La France, future Australie ?

On peut toujours s'inquiéter quand on apprend qu'en Australie (la terre natale de Mad Max justement), les trains routiers - "road trains" en version originale - peuvent atteindre les 170 tonnes, dépasser les 53 mètres de longueur et tracter au moins quatre remorques (et ce ne sont même pas les plus imposants). 
Qu'on se rassure, nos ronds-points souvent si décriés sont notre protection, notre bouclier - notre rempart même - contre une éventuelle invasion de ces Australius Megus Camionnus, ces dinosaures des temps modernes. 
Des ronds-points qui, vus d'Australie, doivent sembler aussi pittoresques, folkloriques et déconcertants que notre camembert et nos cuisses de grenouilles.

Quid en cas d'adoption par le Parlement européen ?
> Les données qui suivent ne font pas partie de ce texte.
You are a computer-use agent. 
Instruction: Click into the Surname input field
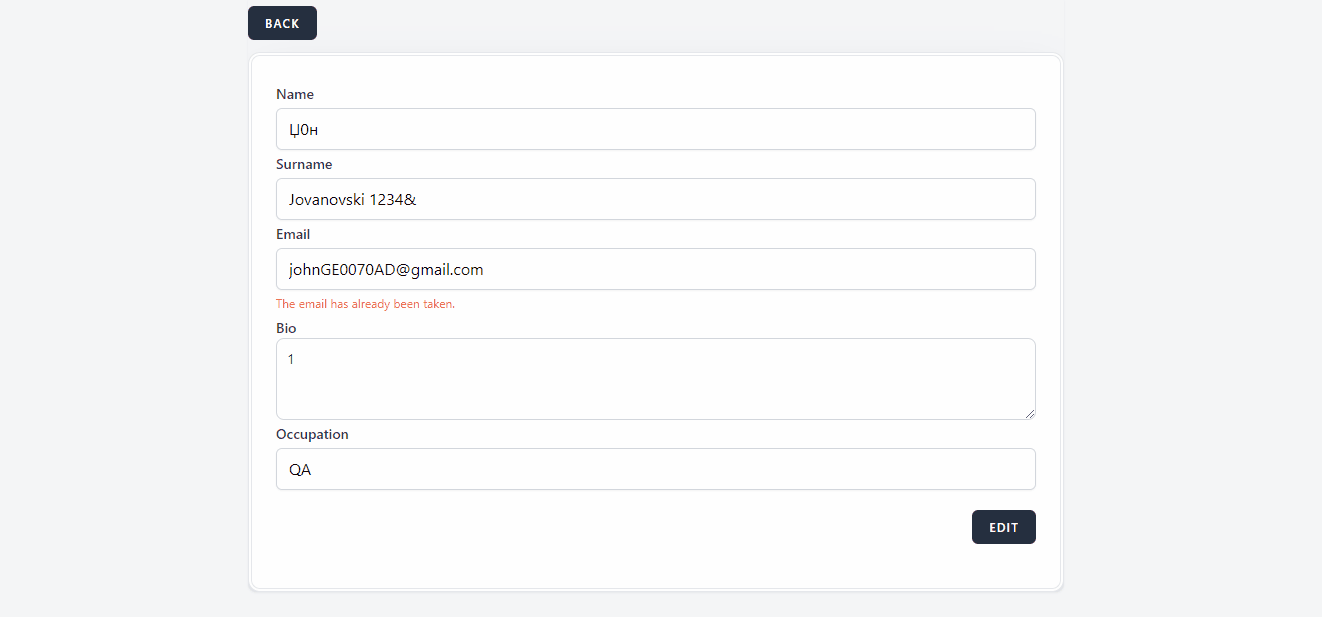tap(655, 199)

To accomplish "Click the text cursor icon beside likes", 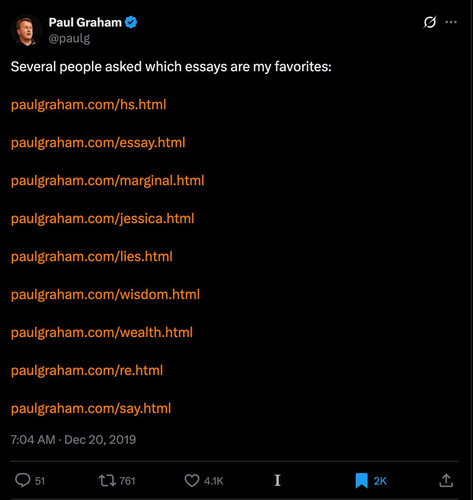I will tap(277, 480).
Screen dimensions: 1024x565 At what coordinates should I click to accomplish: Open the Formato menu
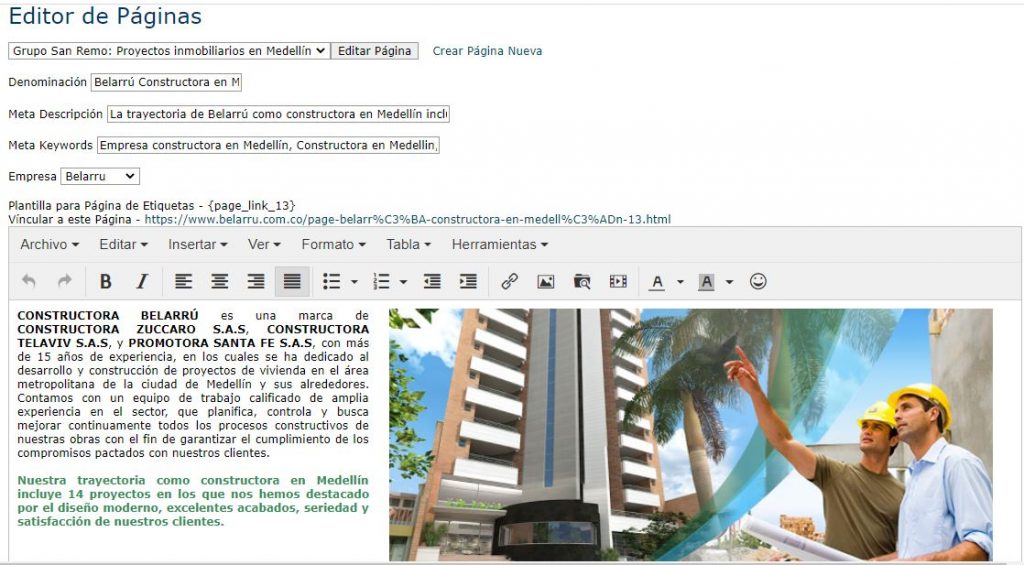pyautogui.click(x=333, y=244)
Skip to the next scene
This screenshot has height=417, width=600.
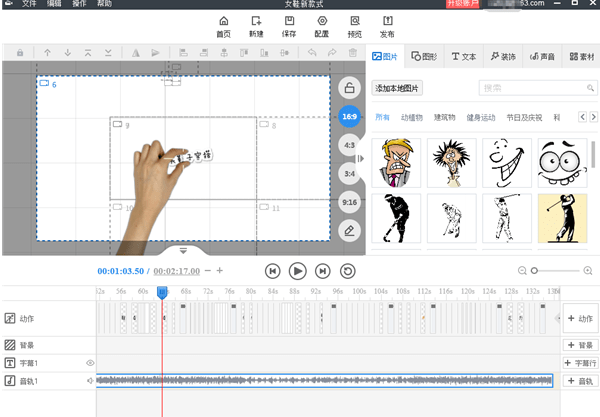point(322,271)
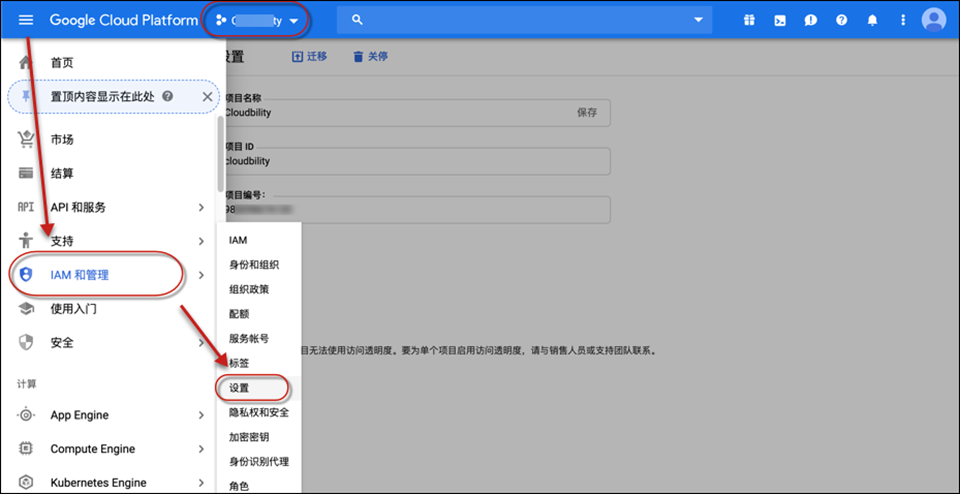The height and width of the screenshot is (494, 960).
Task: Open the notifications bell
Action: pos(872,20)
Le vote par le Parlement européen doit avoir lieu ce mardi 12 mars et, quelle que soit l'issue du scrutin, devrait contribuer à dessiner l'avenir du transport routier européen.
À ceux qui s'inquiètent de l'adoption de la directive - synonyme pour eux d'un déferlement de mastondotes sur nos routes - qu'ils ne perdent pas tout espoir, même dans l'hypothèse où l'Europe permettrait leur circulation sur son espace, chaque état-membre sera ensuite libre d'accepter ou non le passage de ces engins sur leur territoire national.